El escultor Martín Chirino ingresa en la Real Academia

Academia / 12 de octubre de 2014

El escultor Martín Chirino fue elegido miembro Honorario de la Real Academia el 10 de febrero de este año a propuesta de los académicos Venancio Blanco, Juan Bordes y Francisco Calvo Serraller. El domingo 12 de octubre leyó su discurso de ingreso en la Corporación académica. Su disertación llevó como título "La fábula del herrero". En nombre de la Academia le contestó el escultor Juan Bordes.

En su discurso Chirino analizó las circunstancias, influencias y momentos claves que han ido marcando su trayectoria de escultor. Un recorrido biográfico que inició con la referencia a sus raíces canarias, marcadas por el cruce cultural entre Europa e Iberoamérica. La conciencia del territorio identifica el sustrato objetual de su escultura con las herramientas de labranza: una idea de utilidad elevada a la categoría de símbolo.

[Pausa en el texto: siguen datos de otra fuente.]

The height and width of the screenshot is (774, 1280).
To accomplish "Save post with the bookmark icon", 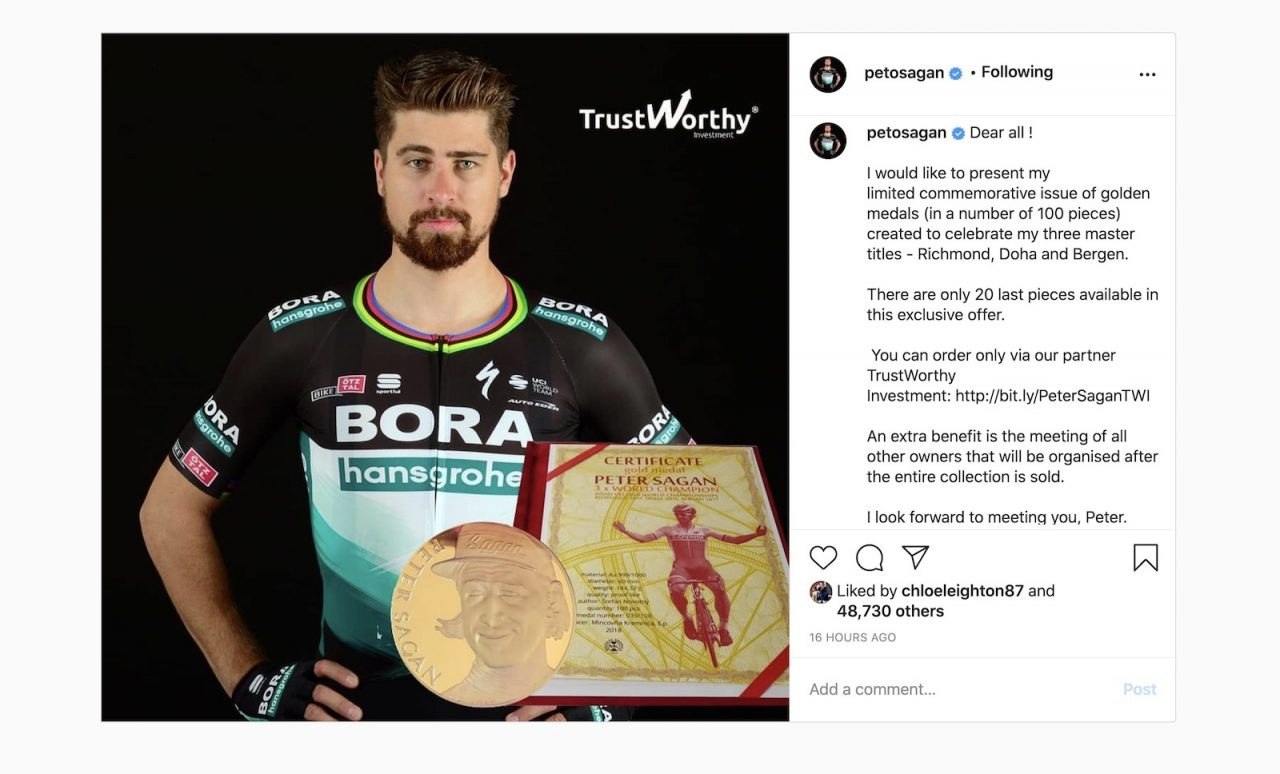I will pos(1146,558).
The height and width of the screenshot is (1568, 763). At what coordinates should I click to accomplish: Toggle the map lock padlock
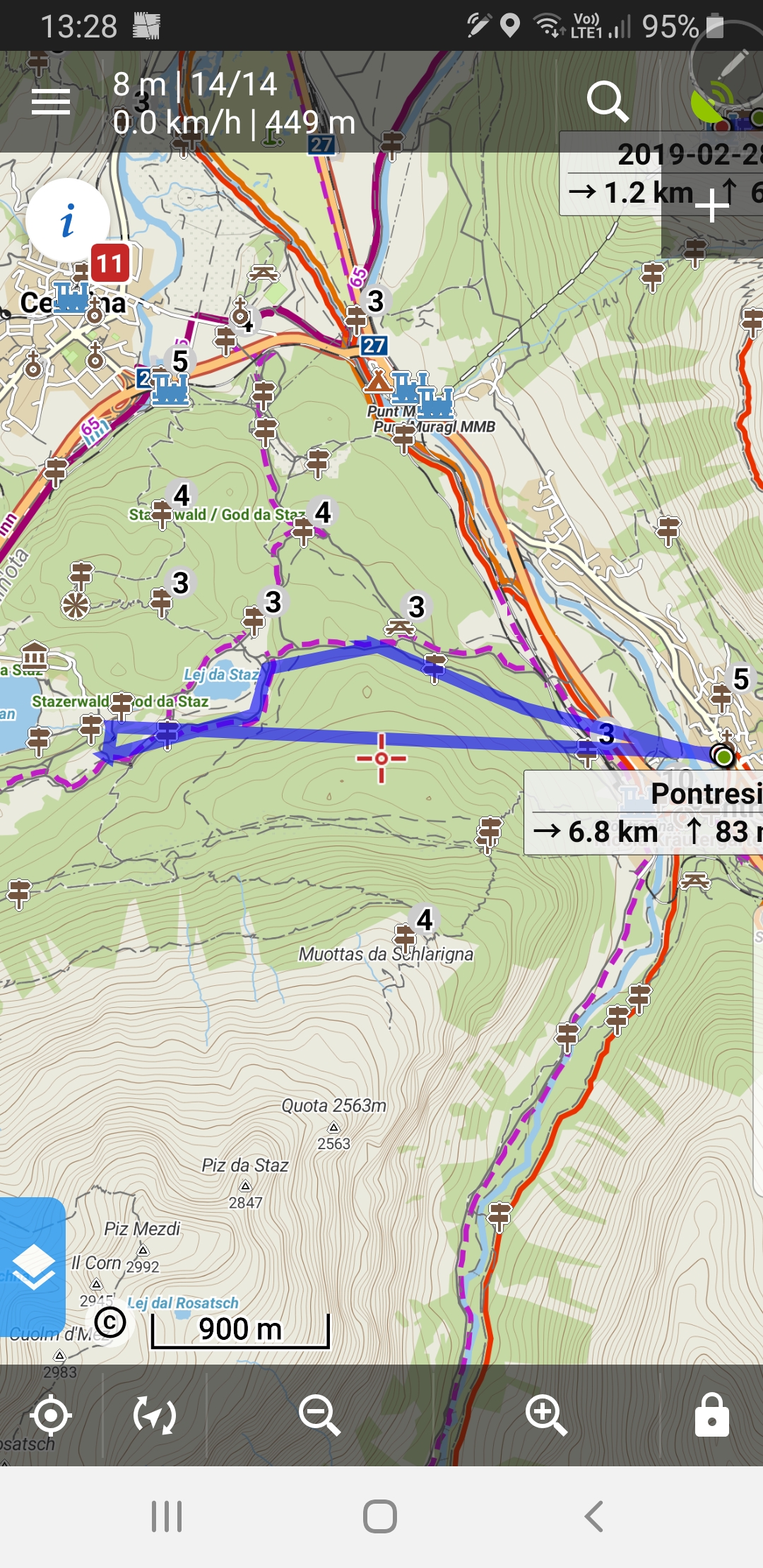coord(711,1415)
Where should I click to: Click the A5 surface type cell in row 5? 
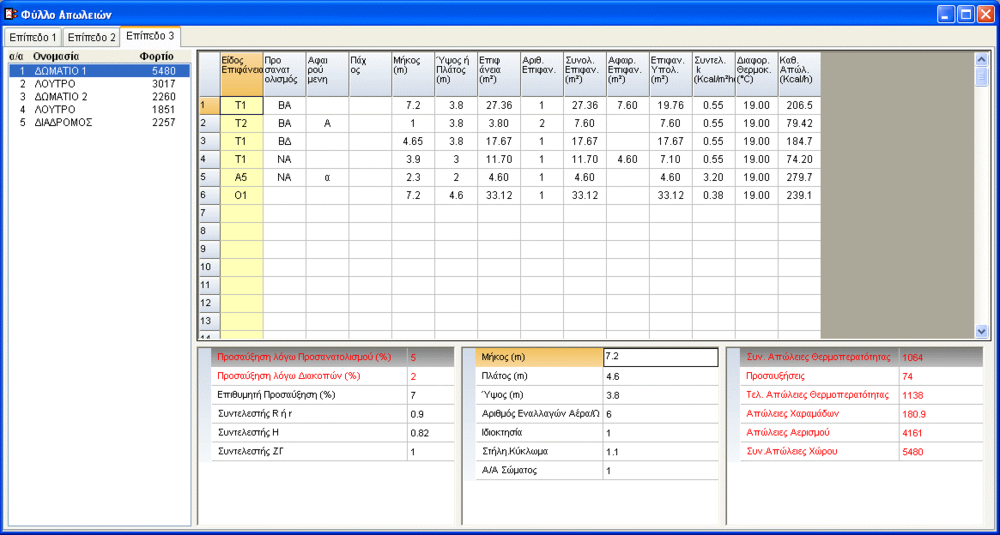[241, 177]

Como escultor, forjador de hierro, herrero, en definitiva, Chirino asume la deuda contraída con Julio González, a quien conoció en París y cuya escultura en hierro le impactó violentamente. También reconoce la herencia de Malevitch, Mondrian, El Lissitzky y los constructivistas, de los que asimiló su modo de entender e interpretar el espacio. Siente fascinación por las propuestas estéticas de Gargallo, Gris y Brancusi, quienes centran en este momento su reflexión sobre el arte moderno.

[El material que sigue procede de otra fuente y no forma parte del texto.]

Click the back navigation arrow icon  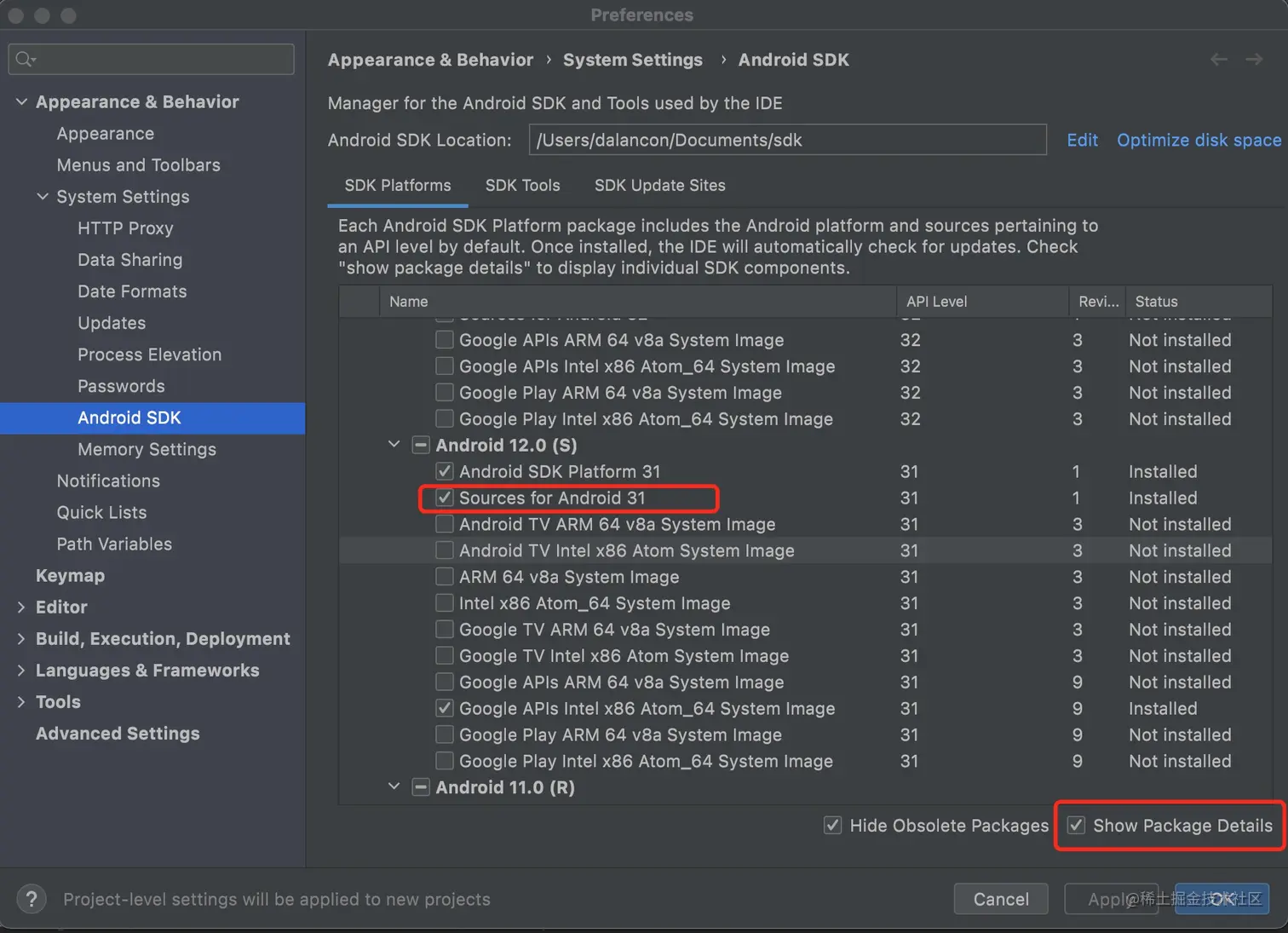pyautogui.click(x=1219, y=59)
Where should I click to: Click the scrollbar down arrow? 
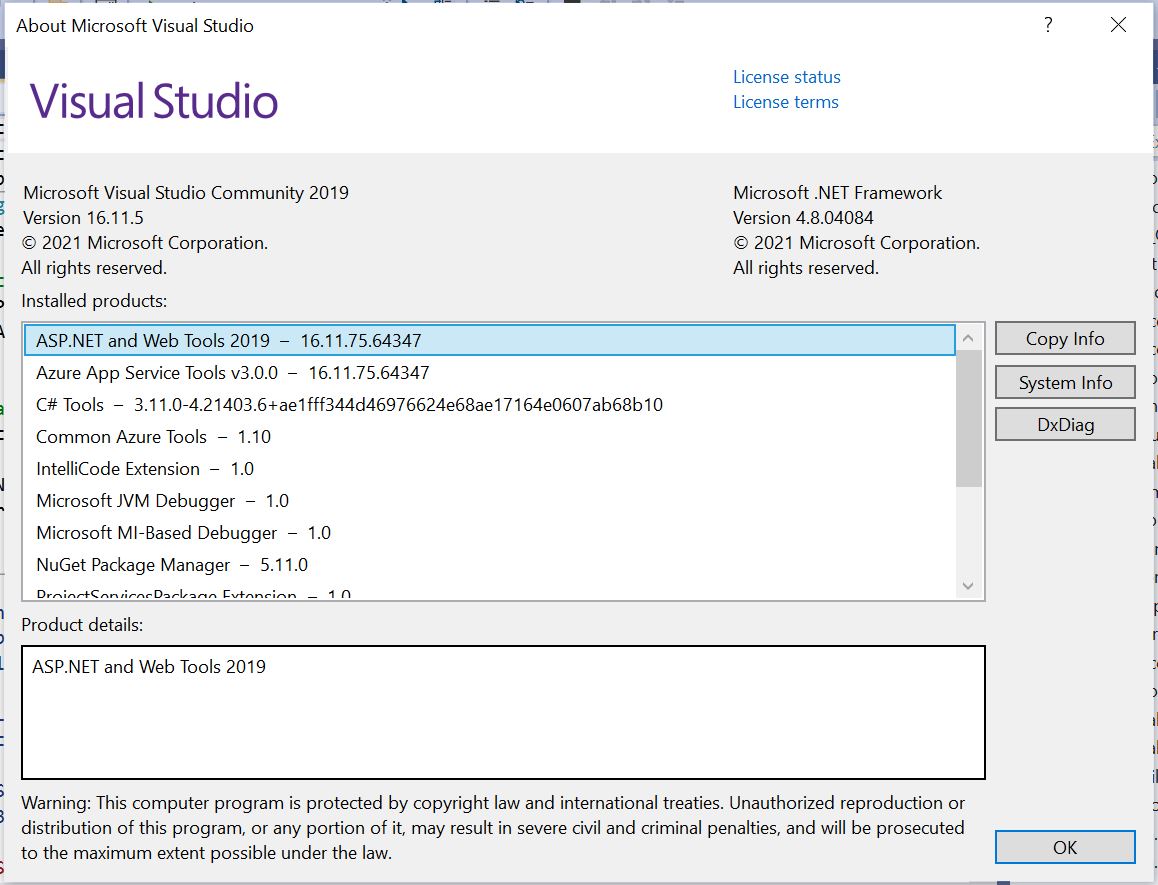[967, 586]
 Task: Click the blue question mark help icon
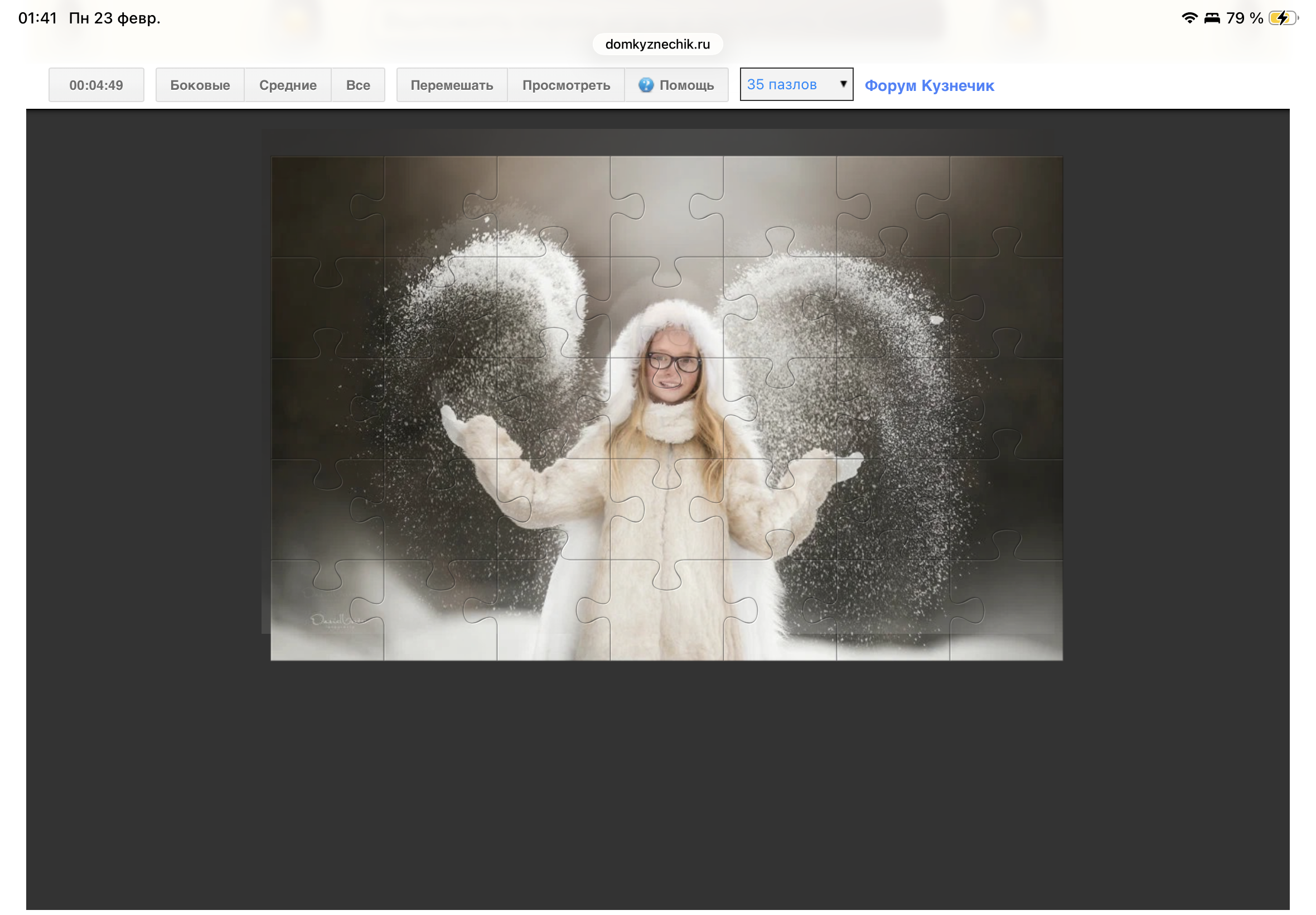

Describió cómo llegó a la espiral, esa forma genuina e identitaria que apareció un día y se implantó con fuerza en su obra. Y cómo el desarrollo de la espiral devino en los Aeróvoros, una manera específica de dibujar en el espacio o, lo que es lo mismo, un peculiar modo de hacer levitar el hierro.

En palabras del propio escultor: “Menos es más sigue siendo mi máxima. Este concepto me impulsa a desear que la materia adquiera una mayor levedad en la ejecución de mi escultura”.